April 19th, 2014 by Lyle Smith
VMware VSAN Posts 2 Million IOPS
Virtual SAN (VSAN) 5.5, VMware’s first Software Defined Data Center product, was released last month and has been very well received by enterprises looking to get more out of traditional compute servers. VSAN essentially gives users access to redundant nodes that combine compute and storage, while layering into the virtualization environment that is all managed through VMware's vSphere client. According to VMware’s internal benchmarks, VSAN has the capability of reaching 2 million IOPS in a 32-node cluster. How did VMware accomplish this and what are the details of the configuration they used to reach this feat?
VMware recently released their test configuration that hit the remarkable 2 million IOPS number. Of course we know that IOPS are only part of the performance picture for any storage product, application testing will reveal more about VSAN's capabilities in terms of latency and potential throughput, but the industry as it is today largely understands IOPS as a measure of storage performance.
VMware posted VSAN performance results in two scenarios; 1) 100% read workload and 2) 70% read, 30% write workload. To begin, each host used a Dell PowerEdge R720 with dual-socket Intel Xeon CPU E5-2650 v2 @ 2.6GHz (Ivy Bridge), 128GB RAM, 10GbE, LSI 9207-8i, 1x 400GB Intel S3700 and a hard drive configuration of 4x 1.1TB 10K RPM Hitachi SAS drives and 3x 1.1TB 10K RPM Seagate SAS drives.
VMware used vSphere 5.5 U1 with Virtual SAN 5.5 on the cluster with following changes to the default settings in vSphere:
- Increase the heap size for the vSphere network stack to 512MB. “esxcli system settings advanced set -o /Net/TcpipHeapMax -i 512”. You can validate this setting using “esxcli system settings advanced list -o /Net/TcpipHeapmax”

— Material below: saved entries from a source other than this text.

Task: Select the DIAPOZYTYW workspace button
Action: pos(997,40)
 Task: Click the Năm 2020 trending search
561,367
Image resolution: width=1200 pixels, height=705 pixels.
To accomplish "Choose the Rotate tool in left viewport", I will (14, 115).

- Allow VSAN to form 32-host clusters. “esxcli system settings advanced set -o /adv/CMMDS/goto11 1”.
- Installed the Phase 18 LSI driver (mpt2sas version 18.00.00.00.1vmw) for the LSI storage controller.

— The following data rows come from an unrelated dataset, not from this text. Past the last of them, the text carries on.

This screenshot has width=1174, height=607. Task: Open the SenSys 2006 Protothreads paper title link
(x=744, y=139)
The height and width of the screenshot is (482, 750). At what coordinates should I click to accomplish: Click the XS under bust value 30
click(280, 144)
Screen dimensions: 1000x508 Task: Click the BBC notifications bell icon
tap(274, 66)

- Configured BIOS Power Management (System Profile Settings) for ‘Performance’, (for example, all power saving features were disabled)

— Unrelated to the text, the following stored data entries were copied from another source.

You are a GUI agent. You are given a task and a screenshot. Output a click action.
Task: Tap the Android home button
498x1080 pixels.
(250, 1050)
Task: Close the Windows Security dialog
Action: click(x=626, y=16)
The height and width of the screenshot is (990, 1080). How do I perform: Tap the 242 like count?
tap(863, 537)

For a more detailed look at ESXi configuration, visit their VMware Knowledgebase page
100% Read Benchmark Settings
VMware made it so that each host ran a single 4-vcpu 32-bit Ubuntu 12.04 VM with 8 virtual disks (vmdk files) on the VSAN datastore with disks distributed across two PVSCSI controllers. The default driver for pvscsi (version 22.214.171.124-k) was also used.
In order to better support large-scale workloads with high outstanding IO, VMware modified the boot time parameters for pvscsi to “vmw_pvscsi.cmd_per_lun=254 vmw_pvscsi.ring_pages=32″. Visit the VMware Knowledgebase for more details on this configuration. VMware applied a storage policy-based management setting of HostFailuresToTolerate=0 to the vmdks for this benchmark test.
IOMeter with 8 worker threads was run in each VM, with every thread configured to work on 8 GB of a single vmdk. Additionally, each thread ran a 100% read, 80% random workload with 4096 byte IOs aligned at the 4096 byte boundary with 16 OIO per worker. Essentially, each VM on each host issued the following:
- 4096 byte IO requests across a 64GB working set
- 100% read, 80% random
- Aggregate of 128 OIO/host
VMware ran the configuration for one hour, measuring an aggregate guest IOPS at 60 second intervals. This resulted in an unprecedented median IOPS of 2,024,000.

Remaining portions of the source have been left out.